How to simulate a quantum computer using negative probabilities

TL;DR

This paper introduces a method to simulate quantum computers using negative probabilities, decomposing quantum gates into classically implementable operations, and analyzing the computational speed-up through probabilistic simulation.

Contribution

It presents a novel approach to simulate quantum gates with negative probabilities, enabling classical simulation of quantum computation.

Findings

Decomposition of quantum gates into classical operations with negative probabilities.

Simulation of quantum circuits using probabilistic methods with negative weights.
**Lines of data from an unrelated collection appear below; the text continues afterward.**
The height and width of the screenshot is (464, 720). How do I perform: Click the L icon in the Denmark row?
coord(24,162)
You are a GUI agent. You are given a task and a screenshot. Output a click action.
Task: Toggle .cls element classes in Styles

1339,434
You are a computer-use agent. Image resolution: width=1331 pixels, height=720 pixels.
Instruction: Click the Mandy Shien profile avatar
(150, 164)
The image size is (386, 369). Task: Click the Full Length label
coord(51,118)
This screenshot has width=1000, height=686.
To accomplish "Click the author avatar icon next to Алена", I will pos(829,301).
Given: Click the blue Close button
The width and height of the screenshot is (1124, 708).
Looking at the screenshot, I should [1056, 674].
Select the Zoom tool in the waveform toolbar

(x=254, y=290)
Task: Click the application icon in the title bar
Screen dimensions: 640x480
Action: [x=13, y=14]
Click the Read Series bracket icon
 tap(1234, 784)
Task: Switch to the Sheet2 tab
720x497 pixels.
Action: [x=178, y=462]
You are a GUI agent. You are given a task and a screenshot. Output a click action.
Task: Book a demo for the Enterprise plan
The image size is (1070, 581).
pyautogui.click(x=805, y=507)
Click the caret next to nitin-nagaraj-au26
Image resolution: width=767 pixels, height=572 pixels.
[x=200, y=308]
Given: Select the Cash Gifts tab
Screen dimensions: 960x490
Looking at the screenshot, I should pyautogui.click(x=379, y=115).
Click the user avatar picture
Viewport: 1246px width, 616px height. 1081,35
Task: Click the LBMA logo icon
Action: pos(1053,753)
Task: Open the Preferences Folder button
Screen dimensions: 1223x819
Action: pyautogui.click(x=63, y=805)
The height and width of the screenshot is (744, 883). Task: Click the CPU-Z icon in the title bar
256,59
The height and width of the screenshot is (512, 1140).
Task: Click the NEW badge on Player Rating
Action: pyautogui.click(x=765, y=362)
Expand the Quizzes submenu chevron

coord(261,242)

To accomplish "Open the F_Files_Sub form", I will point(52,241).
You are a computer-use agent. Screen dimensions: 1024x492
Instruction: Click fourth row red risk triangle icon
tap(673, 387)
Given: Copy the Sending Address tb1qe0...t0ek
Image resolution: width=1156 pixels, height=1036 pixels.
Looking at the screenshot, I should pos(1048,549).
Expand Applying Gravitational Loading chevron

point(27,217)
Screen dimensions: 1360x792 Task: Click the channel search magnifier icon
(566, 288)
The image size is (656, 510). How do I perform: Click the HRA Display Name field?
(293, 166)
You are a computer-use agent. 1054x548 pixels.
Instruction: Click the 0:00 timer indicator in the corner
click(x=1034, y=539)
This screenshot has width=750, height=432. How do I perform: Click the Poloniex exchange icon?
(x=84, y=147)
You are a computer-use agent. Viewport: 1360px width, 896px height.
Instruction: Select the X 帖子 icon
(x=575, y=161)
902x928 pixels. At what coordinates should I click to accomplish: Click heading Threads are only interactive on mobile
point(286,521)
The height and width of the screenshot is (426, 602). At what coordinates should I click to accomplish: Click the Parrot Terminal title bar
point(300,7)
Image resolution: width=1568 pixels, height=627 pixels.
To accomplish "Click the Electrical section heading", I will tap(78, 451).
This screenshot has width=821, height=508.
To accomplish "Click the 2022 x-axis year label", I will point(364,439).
Evaluation of quantum speed-up in terms of increased simulation complexity.

Abstract

The concept of negative probabilities can be used to decompose the interaction of two qubits mediated by a quantum controlled-NOT into three operations that require only classical interactions (that is, local operations and classical communication) between the qubits. For a single gate, the probabilities of the three operations are 1, 1, and -1. This decomposition can be applied in a probabilistic simulation of quantum computation by randomly choosing one of the three operations for each gate and assigning a negative statistical weight to the outcomes of sequences with an odd number of negative probability operations. The exponential speed-up of a quantum computer can then be evaluated in terms of the increase in the number of sequences needed to simulate a single operation of the quantum circuit.